Até então, o fenômeno podia explicar-se perfeitamente por uma corrente elétrica ou magnética, ou pela ação de um fluído desconhecido, e esta foi aliás a primeira opinião formada. Mas não se demorou a reconhecer, nesses fenômenos, efeitos inteligentes; assim, o movimento obedecia à vontade; a mesa ia para a direita ou para a esquerda, em direção a uma pessoa designada, ficava sobre um ou dois pés sob comando, batia no chão o número de vezes pedido, batia regularmente, etc. Ficou então evidente que a causa não era puramente física e, a partir do axioma: Se todo efeito tem uma causa, todo efeito inteligente deve ter uma causa inteligente, concluiu-se que a causa desse fenômeno devia ser uma inteligência.
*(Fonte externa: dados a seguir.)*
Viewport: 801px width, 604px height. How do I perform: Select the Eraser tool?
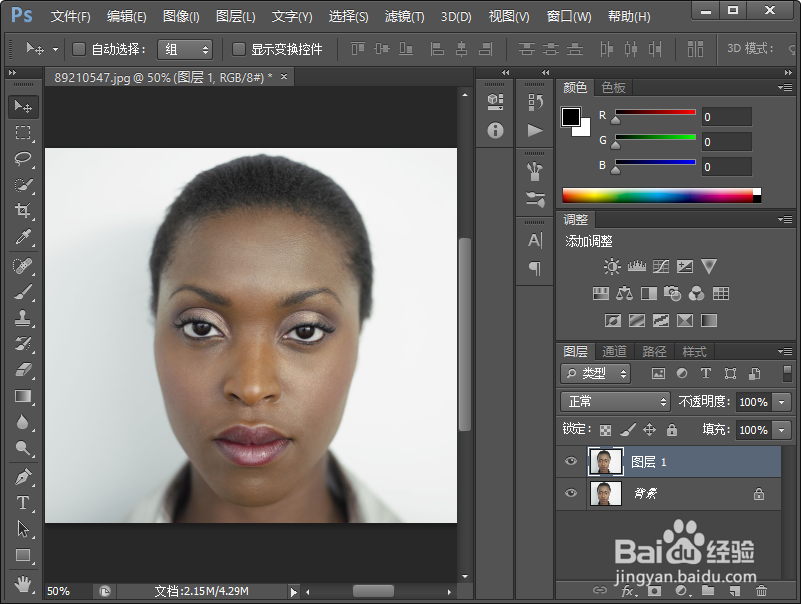coord(23,369)
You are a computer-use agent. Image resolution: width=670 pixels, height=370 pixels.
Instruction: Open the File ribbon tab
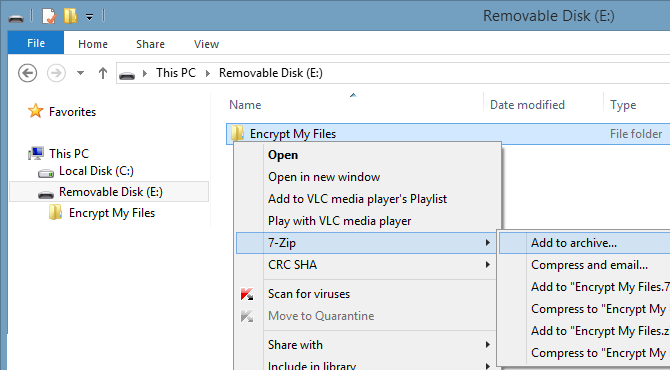[36, 43]
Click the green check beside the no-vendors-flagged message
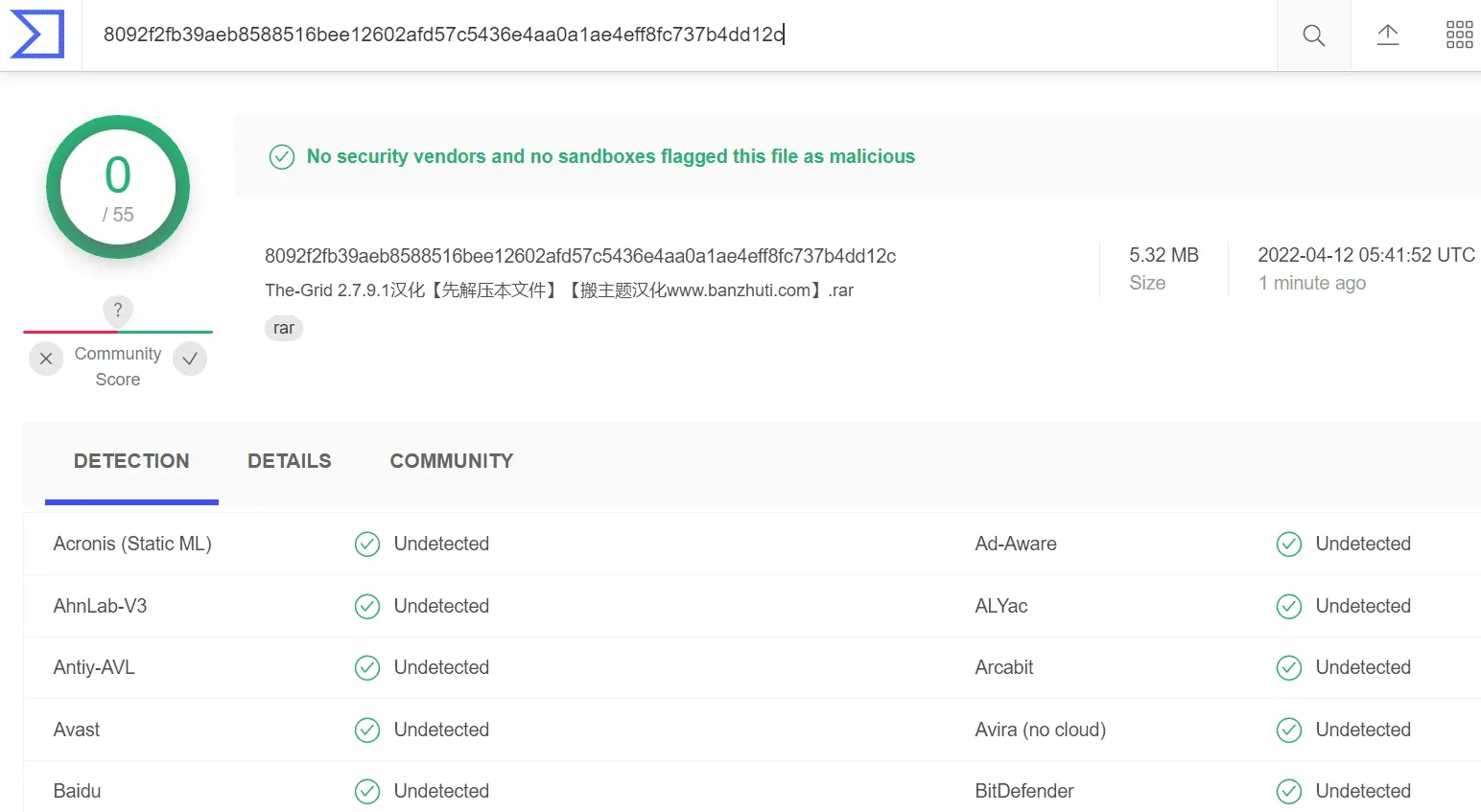Screen dimensions: 1481x812 click(282, 156)
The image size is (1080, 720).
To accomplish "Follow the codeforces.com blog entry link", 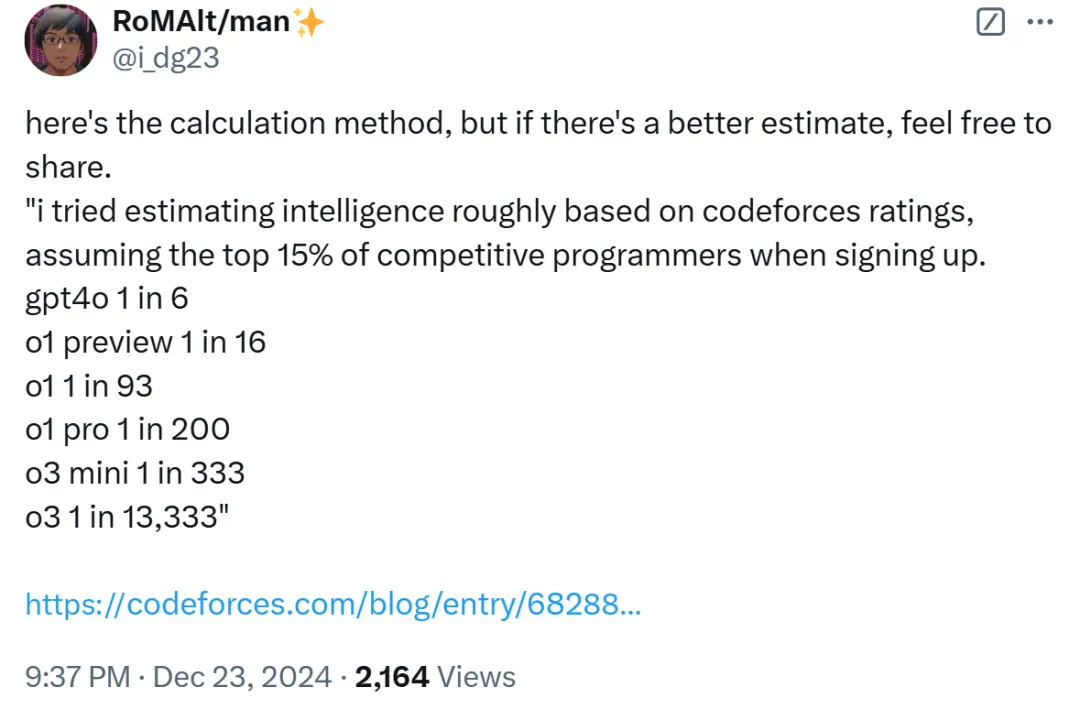I will point(333,604).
Qual era a natureza dessa inteligência? Essa era a questão. A primeira idéia foi que podia ser um reflexo da inteligência do médium ou dos assistentes, mas a experiência demonstrou logo a impossibilidade disso, porque se obtiveram coisas completamente fora do pensamento e dos conhecimentos das pessoas presentes, e até em contradição com suas idéias, vontade e desejo; ela só podia, então, pertencer a um ser invisível. O meio de certificar-se era bem simples: bastava iniciar uma conversa com essa entidade, o que foi feito por meio de um número convencional de batidas significando sim ou não, ou designando as letras do alfabeto; obtiveram-se, dessa forma, respostas para as diversas questões que se lhe dirigiam. O fenômeno foi designado pelo nome de mesas falantes. Todos os seres que se comunicaram dessa forma, interrogados sobre sua natureza, declararam ser Espíritos e pertencer ao mundo invisível. Como se tratava de efeitos produzidos em um grande número de localidades, pela intervenção de pessoas diferentes, e observados por homens muito sérios e esclarecidos, não era possível que fossem joguete de uma ilusão.
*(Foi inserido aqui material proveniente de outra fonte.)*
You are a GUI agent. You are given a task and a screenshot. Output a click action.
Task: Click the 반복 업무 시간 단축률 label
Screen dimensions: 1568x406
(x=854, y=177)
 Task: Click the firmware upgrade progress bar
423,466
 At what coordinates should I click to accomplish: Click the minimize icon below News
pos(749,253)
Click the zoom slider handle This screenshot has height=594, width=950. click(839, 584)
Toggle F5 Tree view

Da América, esse fenômeno passou para a França e o resto da Europa onde, durante alguns anos, as mesas girantes e falantes foram a moda e se tornaram o divertimento dos salões; depois, quando as pessoas se cansaram, deixaram-nas de lado para passar a outra distração.
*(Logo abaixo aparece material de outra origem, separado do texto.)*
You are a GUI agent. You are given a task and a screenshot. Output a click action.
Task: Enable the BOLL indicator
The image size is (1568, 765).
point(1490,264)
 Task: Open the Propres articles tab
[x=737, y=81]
O fenômeno não tardou a se apresentar sob um novo aspecto, que o fez sair do domínio da simples curiosidade. Os limites deste resumo, não nos permitindo segui-lo em todas as suas fases; nós passamos, sem transição, ao que ele oferece de mais característico, ao que fixa sobretudo a atenção das pessoas sérias.
Dizemos, inicialmente, que a realidade do fenômeno encontrou numerosos contraditores; uns, sem levar em conta o desinteresse e a honradez dos experimentadores, não viram mais que hábil jogo de escamoteação. Os que não admitem nada fora da matéria, que só acreditam no mundo visível, que acham que tudo morre com o corpo, os materialistas, em uma palavra; os que se qualificam de espíritos fortes, rejeitaram a existência dos Espíritos invisíveis para o campo das fábulas absurdas; tacharam de loucos os que levavam a coisa a sério, e os cumularam de sarcasmos e zombarias. Outros, não podendo negar os fatos, e sob o império de certas idéias, atribuíram esses fenômenos à influência exclusiva do diabo e procuraram, por esse meio, assustar os tímidos. Mas hoje o medo do diabo perdeu singularmente seu prestígio; falaram tanto dele, pintaram-no de tantos modos, que as pessoas se familiarizaram com essa idéia e muitos acharam que era preciso aproveitar a ocasião para ver o que ele é realmente. Resultou que, à parte um pequeno número de mulheres timoratas, o anúncio da chegada do verdadeiro diabo tinha algo de picante para aqueles que só o tinham visto em quadros ou no teatro; ele foi para muita gente um poderoso estimulante, de modo que os que quiseram levantar, por esse meio, uma barreira às novas idéias, agiram contra seu próprio objetivo e tornaram-se, sem o querer, agentes propagadores tanto mais eficazes quanto mais forte gritavam. Os outros críticos não tiveram sucesso maior porque, aos fatos constatados, com raciocínios categóricos, só puderam opor denegações. Lede o que eles publicaram e em toda parte encontrareis prova de ignorância e de falta de observação séria dos fatos, e em nenhuma parte uma demonstração peremptória de sua impossibilidade. Toda a sua argumentação resume-se assim: "Eu não acredito, então não existe; todos os que acreditam são loucos e somente nós temos o privilégio da razão e do bom senso." O número dos adeptos feitos pela crítica séria ou burlesca é incalculável, porque em todas elas apenas se encontram opiniões pessoais, vazias de provas contrárias. Continuemos nossa exposição.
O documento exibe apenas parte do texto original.